Role of Osteoblast G(i) Signaling in Age-Related Bone Loss in Female Mice

Age-related bone loss is an important risk factor for fractures in the elderly; it results from an imbalance in bone remodeling mainly due to decreased bone formation. We have previously demonstrated that endogenous G protein–coupled receptor (GPCR)-driven G(i) signaling in osteoblasts (Obs) restrains bone formation in mice during growth. Here, we launched a longitudinal study to test the hypothesis that G(i) signaling in Obs restrains bone formation in aging mice, thereby promoting bone loss. Our approach was to block G(i) signaling in maturing Obs by the induced expression of the catalytic subunit of pertussis toxin (PTX) after the achievement of peak bone mass. In contrast to the progressive cancellous bone loss seen in aging sex-matched littermate control mice, aging female Col1(2.3)(+)/PTX(+) mice showed an age-related increase in bone volume. Increased bone volume was associated with increased bone formation at both trabecular and endocortical surfaces as well as increased bending strength of the femoral middiaphyses.

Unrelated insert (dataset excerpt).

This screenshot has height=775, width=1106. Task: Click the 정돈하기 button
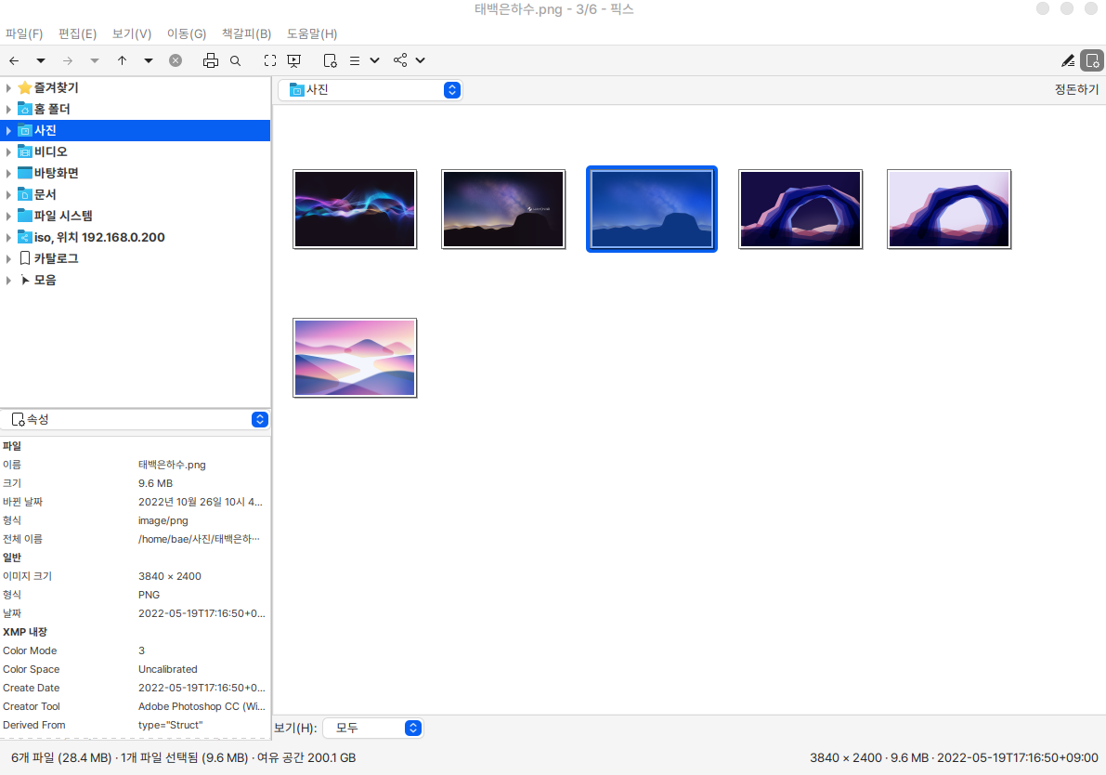(x=1076, y=90)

In contrast, male Col1(2.3)(+)/PTX(+) mice were not protected from age-related bone loss. Our results indicate that G(i) signaling markedly restrains bone formation at cancellous and endosteal bone surfaces in female mice during aging. Blockade of the relevant G(i)-coupled GPCRs represents an approach for the development of osteoporosis therapies—at least in the long bones of aging women.